Problem to solve. Please copy every line from the following entries in which the word "sidebar" appears.

Provided records.
/---
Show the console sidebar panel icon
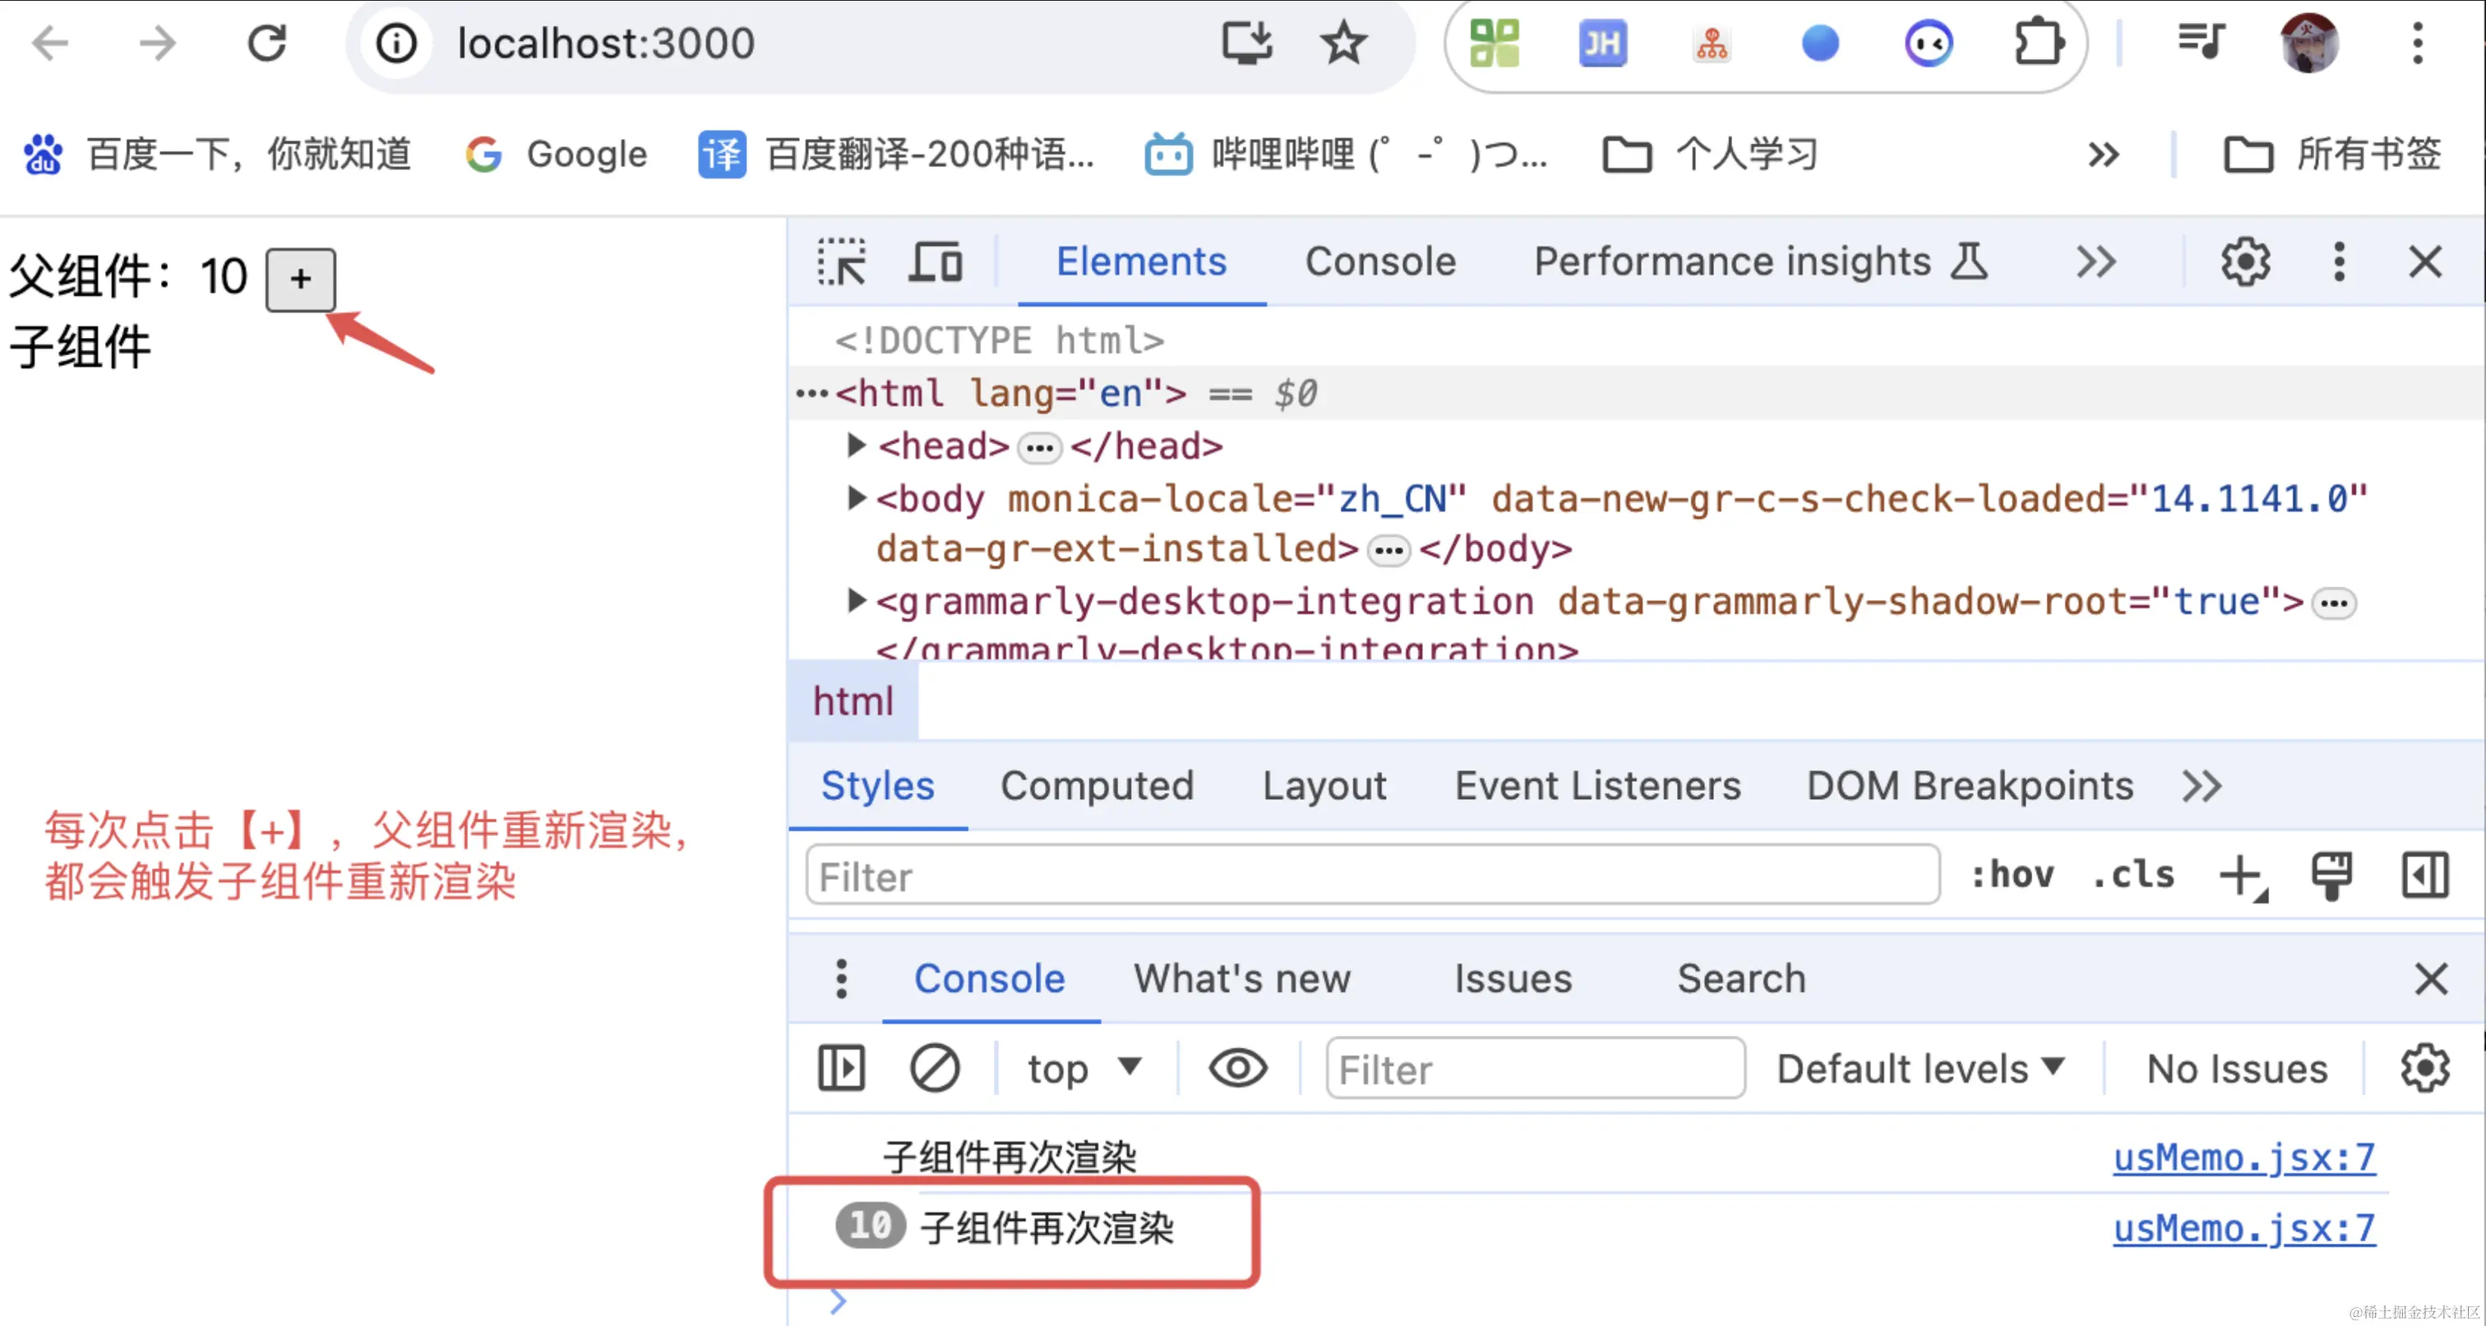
\---
/---
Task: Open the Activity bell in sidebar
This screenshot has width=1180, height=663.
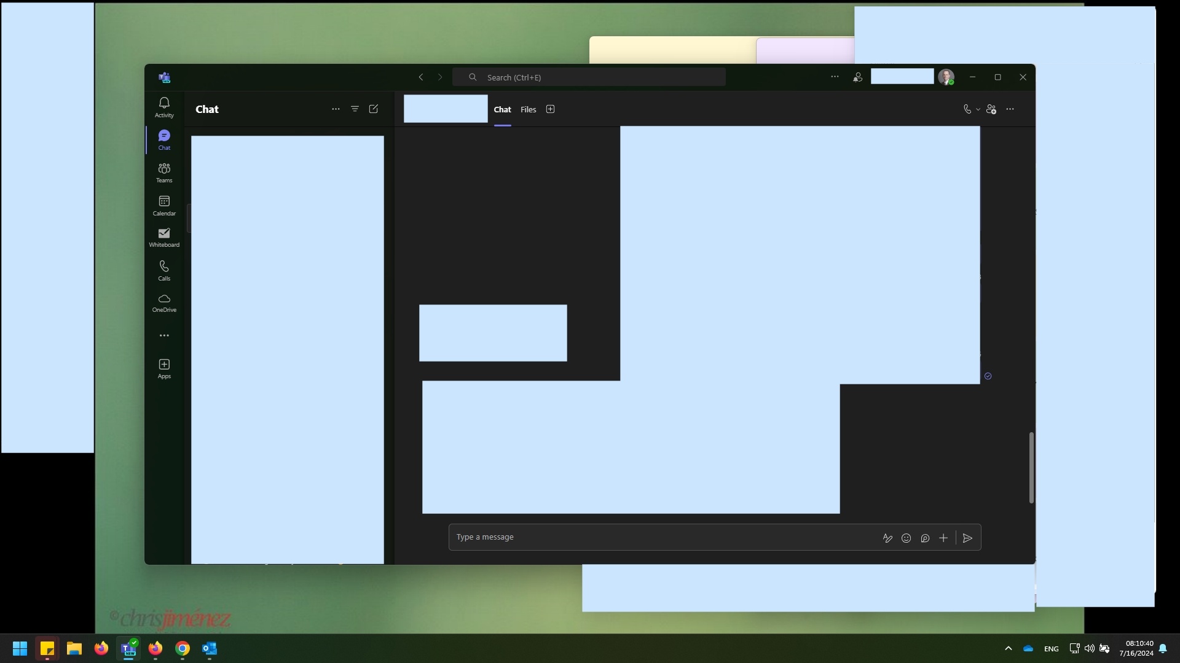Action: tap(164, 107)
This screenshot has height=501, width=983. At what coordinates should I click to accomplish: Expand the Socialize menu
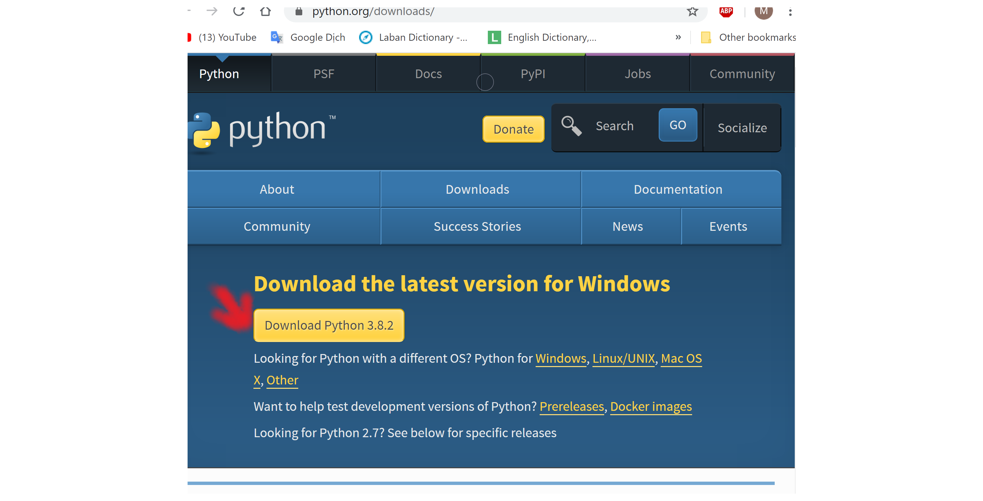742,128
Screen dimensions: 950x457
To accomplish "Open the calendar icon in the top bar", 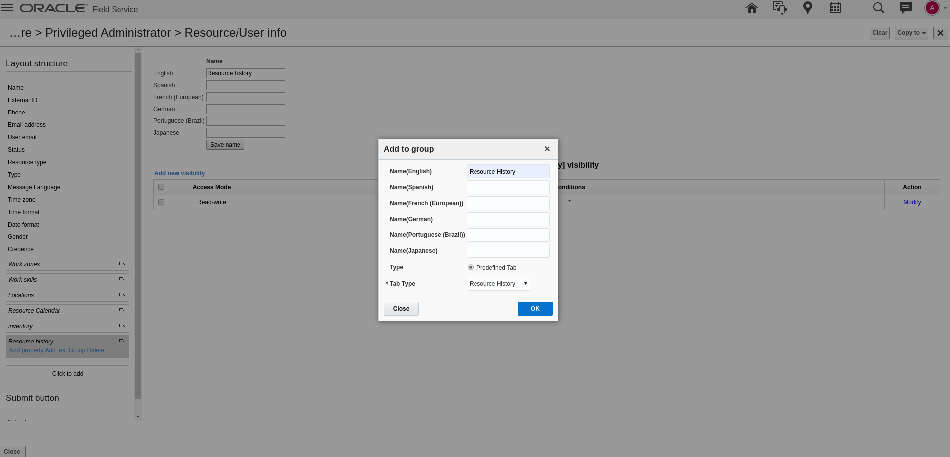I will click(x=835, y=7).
\---
Answer below.
Show the console sidebar panel icon
Task: Open the Activity bell in sidebar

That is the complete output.